Return every line of the material below unchanged, leaving the pictures out of your answer.

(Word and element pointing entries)
☆ ☆ ☆ ☆ ☆

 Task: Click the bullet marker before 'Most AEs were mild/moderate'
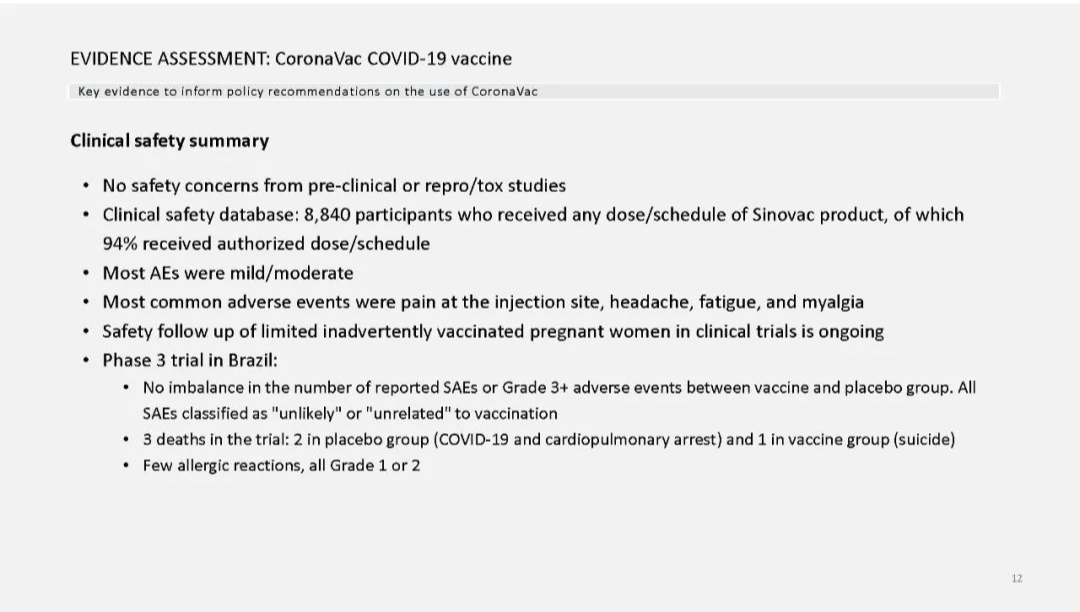click(85, 273)
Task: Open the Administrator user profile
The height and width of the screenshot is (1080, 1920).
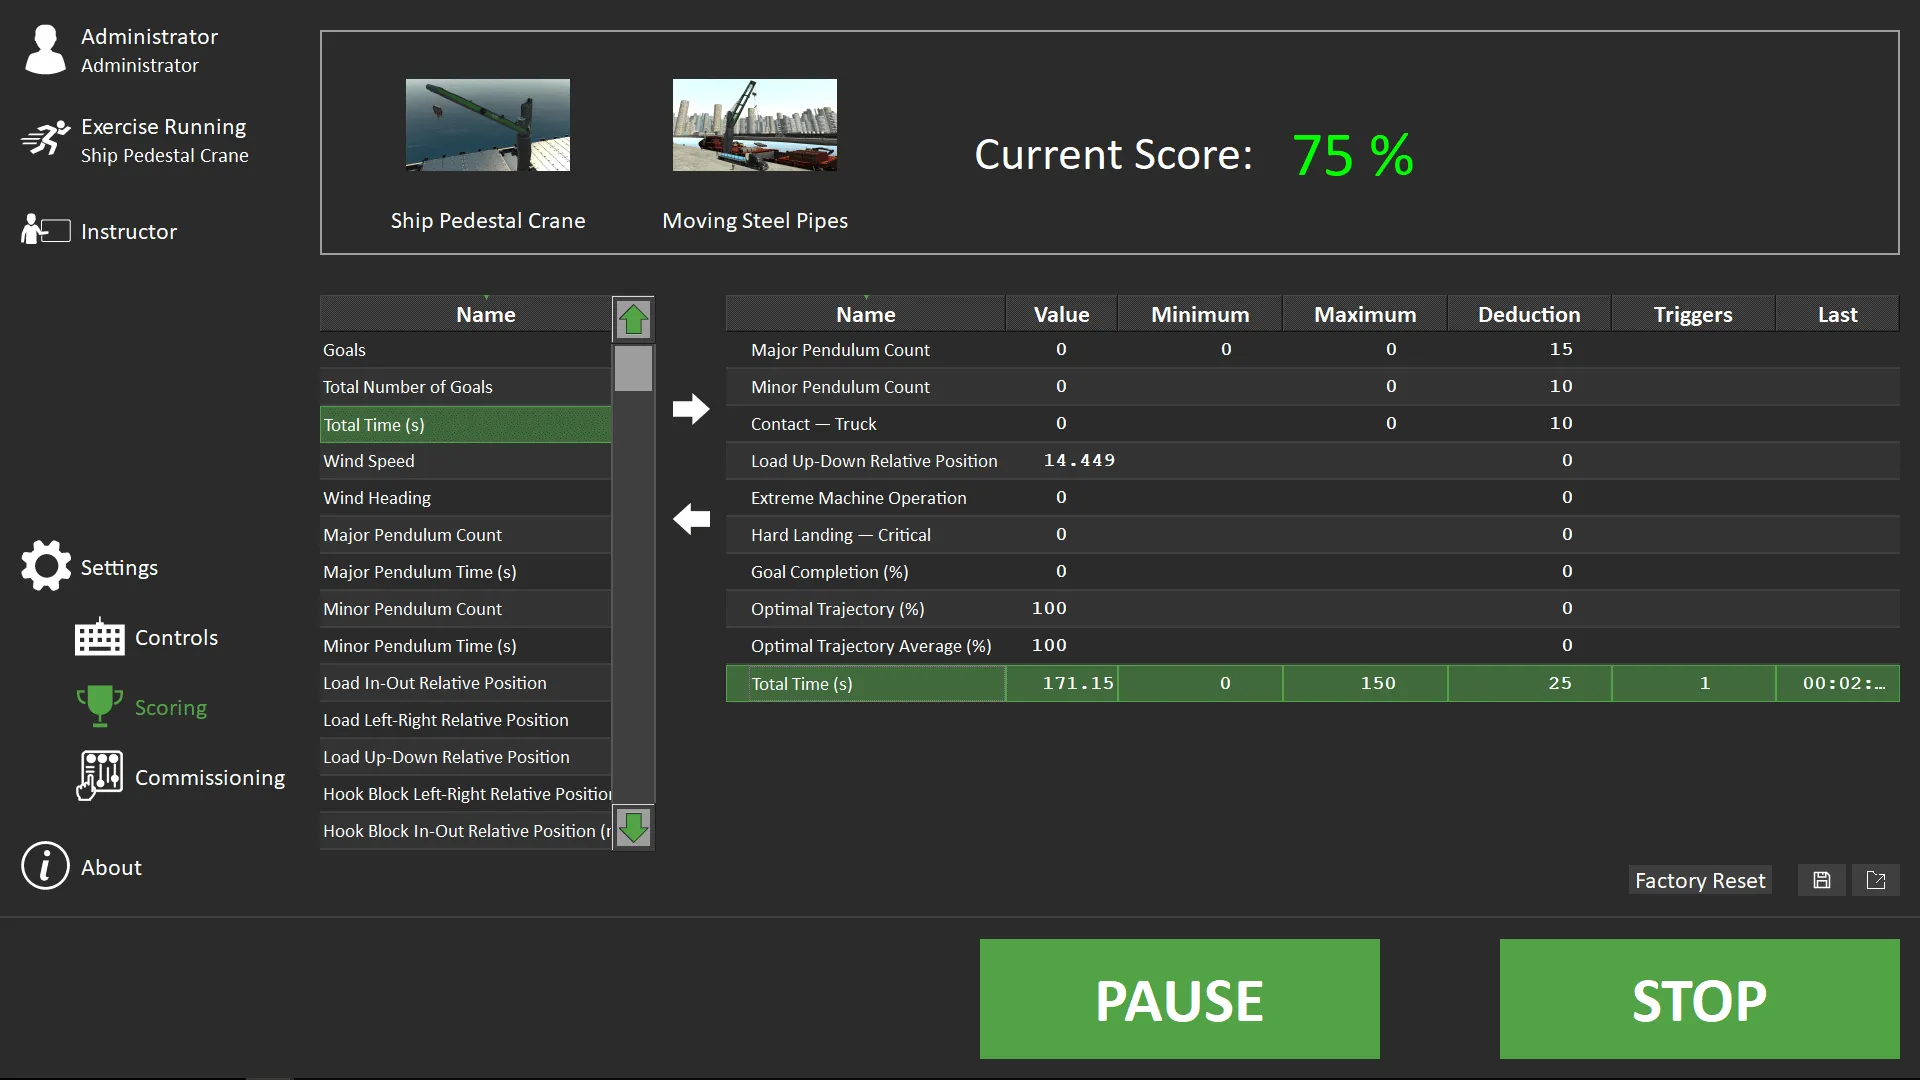Action: [x=45, y=50]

☆ ☆ ☆ ☆ ☆

Right answer ▸
 Task: Click the bullet marker before 'Most AEs were mild/moderate'
click(85, 273)
Task: Open the Administrator user profile
The height and width of the screenshot is (1080, 1920).
Action: [x=45, y=50]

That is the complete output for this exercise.